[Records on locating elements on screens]
┌──

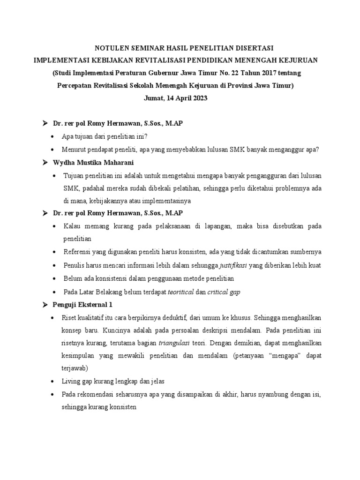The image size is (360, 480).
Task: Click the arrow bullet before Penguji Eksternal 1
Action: [x=45, y=305]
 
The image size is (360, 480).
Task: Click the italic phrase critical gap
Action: [x=224, y=292]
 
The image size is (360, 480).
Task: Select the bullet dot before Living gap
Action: [x=52, y=381]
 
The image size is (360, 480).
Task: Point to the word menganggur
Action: [x=289, y=150]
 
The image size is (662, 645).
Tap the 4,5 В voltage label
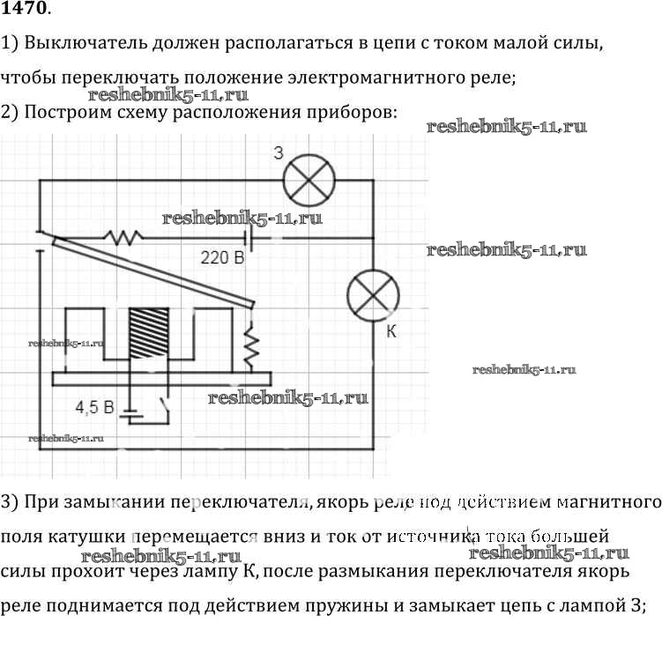click(x=95, y=408)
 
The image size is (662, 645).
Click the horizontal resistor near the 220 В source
click(x=122, y=237)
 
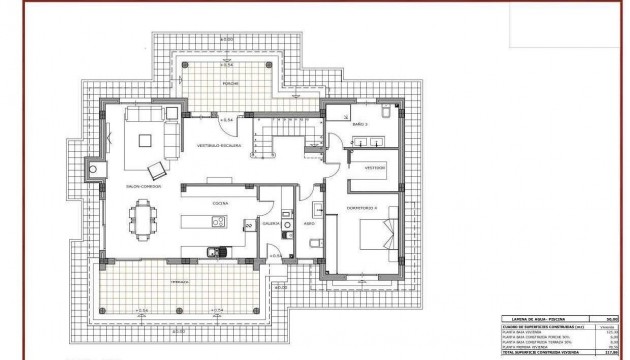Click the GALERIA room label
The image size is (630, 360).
[x=270, y=224]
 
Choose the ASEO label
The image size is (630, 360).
[x=310, y=224]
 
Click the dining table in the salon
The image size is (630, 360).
[x=147, y=217]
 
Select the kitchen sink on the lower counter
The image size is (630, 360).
[x=211, y=251]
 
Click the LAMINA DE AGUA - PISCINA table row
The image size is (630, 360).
[x=561, y=315]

└──

_Short problem_.
Format the whole listing above as a numbered list, skipping blank lines and leaving out the pictures.

_Answer to the task_.
1. The image size is (360, 480).
2. Task: Click the arrow bullet before Penguji Eksternal 1
3. Action: [x=45, y=305]
4. The image size is (360, 480).
5. Task: Click the italic phrase critical gap
6. Action: [x=224, y=292]
7. The image size is (360, 480).
8. Task: Select the bullet dot before Living gap
9. Action: [x=52, y=381]
10. The image size is (360, 480).
11. Task: Point to the word menganggur
12. Action: [x=289, y=150]
13. The image size is (662, 645).
14. Tap the 4,5 В voltage label
15. click(x=95, y=408)
16. The image size is (662, 645).
17. Click the horizontal resistor near the 220 В source
18. click(x=122, y=237)
19. Click the GALERIA room label
20. The image size is (630, 360).
21. [x=270, y=224]
22. Choose the ASEO label
23. The image size is (630, 360).
24. [x=310, y=224]
25. Click the dining table in the salon
26. The image size is (630, 360).
27. [x=147, y=217]
28. Select the kitchen sink on the lower counter
29. The image size is (630, 360).
30. [x=211, y=251]
31. Click the LAMINA DE AGUA - PISCINA table row
32. The image size is (630, 360).
33. [x=561, y=315]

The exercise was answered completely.